日本サッカー協会は6日、都内で臨時の技術委員会を開き、解任したハビエル・アギーレ前監督(56)の後任について討議した。候補を外国人指導者の5人程度に絞り込み、優先順位をつけた。会見した霜田正浩技術委員長(47)は、3月27日のチュニジアとの親善試合(大分ス)に新体制で臨む姿勢を強調。早ければ来週にも、交渉のため欧州に出発することが分かった。

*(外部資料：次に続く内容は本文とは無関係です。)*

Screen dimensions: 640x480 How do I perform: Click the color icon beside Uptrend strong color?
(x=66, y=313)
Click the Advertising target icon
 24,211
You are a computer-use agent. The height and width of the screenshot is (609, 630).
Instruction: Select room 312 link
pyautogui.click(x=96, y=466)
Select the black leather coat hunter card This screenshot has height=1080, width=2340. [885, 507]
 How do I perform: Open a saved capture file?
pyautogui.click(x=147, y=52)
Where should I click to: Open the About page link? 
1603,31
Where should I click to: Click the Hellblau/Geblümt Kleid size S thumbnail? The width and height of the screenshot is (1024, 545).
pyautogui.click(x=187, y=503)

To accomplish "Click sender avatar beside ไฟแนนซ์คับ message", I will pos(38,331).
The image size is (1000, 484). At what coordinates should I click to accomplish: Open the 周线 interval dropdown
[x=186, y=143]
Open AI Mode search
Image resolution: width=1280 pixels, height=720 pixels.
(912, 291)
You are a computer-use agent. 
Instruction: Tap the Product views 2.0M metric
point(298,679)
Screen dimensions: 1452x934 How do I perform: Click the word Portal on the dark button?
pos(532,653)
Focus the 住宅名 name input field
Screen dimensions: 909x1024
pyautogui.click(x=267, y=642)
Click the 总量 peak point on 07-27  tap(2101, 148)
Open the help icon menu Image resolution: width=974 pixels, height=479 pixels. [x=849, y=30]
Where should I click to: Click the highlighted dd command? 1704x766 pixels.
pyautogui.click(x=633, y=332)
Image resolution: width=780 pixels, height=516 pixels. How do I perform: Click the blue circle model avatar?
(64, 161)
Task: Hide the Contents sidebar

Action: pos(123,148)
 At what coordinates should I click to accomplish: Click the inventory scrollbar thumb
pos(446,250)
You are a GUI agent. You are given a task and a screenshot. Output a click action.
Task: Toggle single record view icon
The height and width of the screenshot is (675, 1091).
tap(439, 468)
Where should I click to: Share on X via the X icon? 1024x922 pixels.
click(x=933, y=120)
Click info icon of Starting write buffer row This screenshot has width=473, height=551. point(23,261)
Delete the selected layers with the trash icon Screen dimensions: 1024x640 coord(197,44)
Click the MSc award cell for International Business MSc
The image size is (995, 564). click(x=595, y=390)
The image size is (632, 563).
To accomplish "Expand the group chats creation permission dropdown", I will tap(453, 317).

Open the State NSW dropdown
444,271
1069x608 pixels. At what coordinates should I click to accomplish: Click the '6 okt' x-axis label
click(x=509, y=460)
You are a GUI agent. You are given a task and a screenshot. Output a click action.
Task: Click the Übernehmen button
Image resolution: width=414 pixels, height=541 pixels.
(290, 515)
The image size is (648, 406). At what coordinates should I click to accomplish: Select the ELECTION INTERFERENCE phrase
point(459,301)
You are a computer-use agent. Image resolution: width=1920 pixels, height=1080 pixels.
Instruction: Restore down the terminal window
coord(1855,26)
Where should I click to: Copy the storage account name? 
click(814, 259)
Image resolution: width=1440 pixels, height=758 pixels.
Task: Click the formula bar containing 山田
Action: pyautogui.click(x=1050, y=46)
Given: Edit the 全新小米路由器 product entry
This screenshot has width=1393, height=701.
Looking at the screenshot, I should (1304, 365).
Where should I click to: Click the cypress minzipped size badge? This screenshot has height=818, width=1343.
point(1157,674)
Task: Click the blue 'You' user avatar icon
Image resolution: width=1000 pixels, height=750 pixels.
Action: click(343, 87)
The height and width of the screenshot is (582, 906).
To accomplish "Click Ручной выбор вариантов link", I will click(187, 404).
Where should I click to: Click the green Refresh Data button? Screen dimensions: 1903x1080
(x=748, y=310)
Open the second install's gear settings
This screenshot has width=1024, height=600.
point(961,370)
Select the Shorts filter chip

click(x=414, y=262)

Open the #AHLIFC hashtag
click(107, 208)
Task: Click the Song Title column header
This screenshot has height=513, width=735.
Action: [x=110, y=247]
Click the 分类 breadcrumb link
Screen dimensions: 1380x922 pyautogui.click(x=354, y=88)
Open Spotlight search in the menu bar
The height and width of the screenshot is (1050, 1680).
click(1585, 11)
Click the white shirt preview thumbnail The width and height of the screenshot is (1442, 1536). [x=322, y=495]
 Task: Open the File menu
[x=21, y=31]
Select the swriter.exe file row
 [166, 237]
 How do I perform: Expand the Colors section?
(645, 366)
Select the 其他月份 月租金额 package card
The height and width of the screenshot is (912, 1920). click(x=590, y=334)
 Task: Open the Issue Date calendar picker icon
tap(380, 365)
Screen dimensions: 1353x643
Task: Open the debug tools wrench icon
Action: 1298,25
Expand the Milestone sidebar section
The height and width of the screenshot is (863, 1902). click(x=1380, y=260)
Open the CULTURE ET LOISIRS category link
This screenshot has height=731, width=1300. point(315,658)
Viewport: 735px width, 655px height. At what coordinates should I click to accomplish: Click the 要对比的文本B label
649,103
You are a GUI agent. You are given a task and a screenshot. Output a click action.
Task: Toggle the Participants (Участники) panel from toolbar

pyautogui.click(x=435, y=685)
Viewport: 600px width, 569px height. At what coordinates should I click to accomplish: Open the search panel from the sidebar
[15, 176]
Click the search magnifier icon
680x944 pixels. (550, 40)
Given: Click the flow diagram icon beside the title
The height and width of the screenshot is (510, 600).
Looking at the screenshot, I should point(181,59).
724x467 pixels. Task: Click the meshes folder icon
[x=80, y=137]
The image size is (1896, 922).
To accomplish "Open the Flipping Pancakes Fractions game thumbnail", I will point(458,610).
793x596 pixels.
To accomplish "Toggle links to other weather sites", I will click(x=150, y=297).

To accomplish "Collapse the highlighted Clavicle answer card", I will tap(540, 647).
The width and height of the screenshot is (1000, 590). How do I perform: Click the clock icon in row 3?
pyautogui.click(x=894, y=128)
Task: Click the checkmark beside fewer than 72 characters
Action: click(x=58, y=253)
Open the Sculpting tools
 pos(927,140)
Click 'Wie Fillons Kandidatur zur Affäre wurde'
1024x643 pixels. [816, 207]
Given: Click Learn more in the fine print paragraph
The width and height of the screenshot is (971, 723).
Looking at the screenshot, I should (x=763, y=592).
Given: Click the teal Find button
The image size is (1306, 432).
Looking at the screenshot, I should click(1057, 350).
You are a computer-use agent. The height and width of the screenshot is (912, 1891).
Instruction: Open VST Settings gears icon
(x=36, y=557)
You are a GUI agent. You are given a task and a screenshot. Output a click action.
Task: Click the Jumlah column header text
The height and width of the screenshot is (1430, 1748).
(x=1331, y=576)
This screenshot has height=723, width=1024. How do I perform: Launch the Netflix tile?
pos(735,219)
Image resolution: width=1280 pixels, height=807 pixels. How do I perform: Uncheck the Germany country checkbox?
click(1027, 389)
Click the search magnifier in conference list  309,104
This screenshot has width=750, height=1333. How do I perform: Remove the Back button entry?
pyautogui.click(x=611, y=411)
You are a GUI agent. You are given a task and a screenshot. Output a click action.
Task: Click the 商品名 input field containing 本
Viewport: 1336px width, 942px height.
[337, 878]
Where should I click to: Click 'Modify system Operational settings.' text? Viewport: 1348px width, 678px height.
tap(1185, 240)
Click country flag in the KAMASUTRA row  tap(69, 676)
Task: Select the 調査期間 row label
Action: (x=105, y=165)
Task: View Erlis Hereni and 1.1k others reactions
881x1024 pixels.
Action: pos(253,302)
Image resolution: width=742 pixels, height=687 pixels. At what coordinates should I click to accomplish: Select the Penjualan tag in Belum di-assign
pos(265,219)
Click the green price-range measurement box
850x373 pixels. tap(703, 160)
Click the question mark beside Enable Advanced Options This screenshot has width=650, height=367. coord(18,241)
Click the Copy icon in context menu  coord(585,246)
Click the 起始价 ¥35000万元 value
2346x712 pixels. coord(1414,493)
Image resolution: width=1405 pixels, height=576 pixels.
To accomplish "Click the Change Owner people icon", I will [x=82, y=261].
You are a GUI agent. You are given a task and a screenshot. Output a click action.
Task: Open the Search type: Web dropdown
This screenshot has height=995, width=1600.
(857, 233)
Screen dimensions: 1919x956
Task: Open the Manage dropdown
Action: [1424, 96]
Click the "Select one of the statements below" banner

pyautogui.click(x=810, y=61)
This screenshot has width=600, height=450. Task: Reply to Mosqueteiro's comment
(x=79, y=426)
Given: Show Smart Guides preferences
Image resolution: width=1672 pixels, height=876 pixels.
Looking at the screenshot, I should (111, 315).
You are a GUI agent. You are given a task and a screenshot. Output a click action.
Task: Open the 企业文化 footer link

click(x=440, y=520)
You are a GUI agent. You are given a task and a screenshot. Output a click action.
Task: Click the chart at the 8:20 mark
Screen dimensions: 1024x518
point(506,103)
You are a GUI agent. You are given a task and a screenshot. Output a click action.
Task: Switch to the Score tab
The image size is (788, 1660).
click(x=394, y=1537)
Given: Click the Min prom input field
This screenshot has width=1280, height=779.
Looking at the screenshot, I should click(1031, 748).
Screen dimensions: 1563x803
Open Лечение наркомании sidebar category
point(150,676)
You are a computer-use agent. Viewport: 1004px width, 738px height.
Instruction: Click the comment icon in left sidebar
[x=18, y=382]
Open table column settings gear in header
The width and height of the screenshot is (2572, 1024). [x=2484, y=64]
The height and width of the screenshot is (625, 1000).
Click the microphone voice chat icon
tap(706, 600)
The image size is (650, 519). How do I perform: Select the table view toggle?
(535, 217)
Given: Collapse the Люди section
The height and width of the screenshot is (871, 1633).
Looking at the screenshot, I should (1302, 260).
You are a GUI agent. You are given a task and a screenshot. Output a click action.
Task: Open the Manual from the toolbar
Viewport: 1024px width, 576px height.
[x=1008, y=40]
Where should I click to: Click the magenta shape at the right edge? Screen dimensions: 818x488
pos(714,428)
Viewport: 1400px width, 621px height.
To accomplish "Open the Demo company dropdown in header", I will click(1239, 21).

日本サッカーの汚名返上へ、後任人事が動き始めた。アギーレ前監督の解任劇から3日。臨時の技術委員会が開かれ、午前中の選定作業で6人の委員が候補を持ち寄った。会見した霜田技術委員長は「名前を挙げて話し合い、リストアップした」と説明。「片手で収まるぐらいか」との質問には「そうですね。2ケタはいかない」とも明かし、10人以上の候補から5人程度に絞ったことをうかがわせた。さらに「日本人はいません」と付け加え、外国人指揮官への一本化も確認した。
交渉への具体的な日程も明らかになった。協会関係者によれば、まずは欧州の候補者と接触する予定で、早ければ来週中にも渡欧する。霜田委員長は「誰から交渉するかも決めた」といい、対象者のスケジュールを考慮しながら、優先順位に従って交渉を開始する。
欧州を優先する理由は、日本代表候補の多くが欧州のクラブに所属していること、他チームの視察などが容易なことなど複数ある。ザッケローニ元監督はイタリア、アギーレ前監督はスペインを主な拠点とし、実績を残した。チャンピオンズリーグ(CL)など最先端のサッカーに触れている点も見逃せない。候補者の中にはCLを指揮した経験者もいたようだ。
欧州はシーズン中のため、フリーの立場か、契約中でも違約金の問題をクリアできる人材に限られる。交渉は難航も予想され、条件面など調査、話し合いが難航すればブラジルへ移動する可能性もある。協会はW杯の実績や日本への理解も重視。鹿島を3連覇に導いたオズワルド・オリヴェイラ(64)=パルメイラス=、元C大阪のレヴィー・クルピ(61)=A・ミネイロ=、97年に磐田の監督を務めW杯でブラジルを指揮したルイス・フェリペ・スコラリ氏(66)=グレミオ=も候補に挙がっている。
12日には理事会が開かれるが、久米一正技術委員(59)は「もう少し時間が必要」との見通しだ。霜田委員長は3月27日のチュニジアとの親善試合に新体制で臨む方針。逆算して「できれば開幕から(選手を)見てほしい」とし、3月7日のJ開幕までに新監督決定を目指す。2月中にも契約にこぎ着けたいが、残された時間は少ない。
◆フリーの立場にある欧州で実績がある監督 マガト氏(61)はシャルケ04でDF内田を、ヴォルフスブルクでMF長谷部を指導。14年W杯後にイタリア代表を辞任したプランデッリ氏(57)、昨年9月までポルトガル代表を率いたベント氏(45)もいる。いずれも欧州CLで指揮経験がある。ブラジルW杯を制したドイツでは過去レーブ監督の後任として名前が挙がったトゥヘル氏(41)の評価が高い。日本代表FW岡崎をマインツ時代に指導し、10―11季に5位の好成績だった。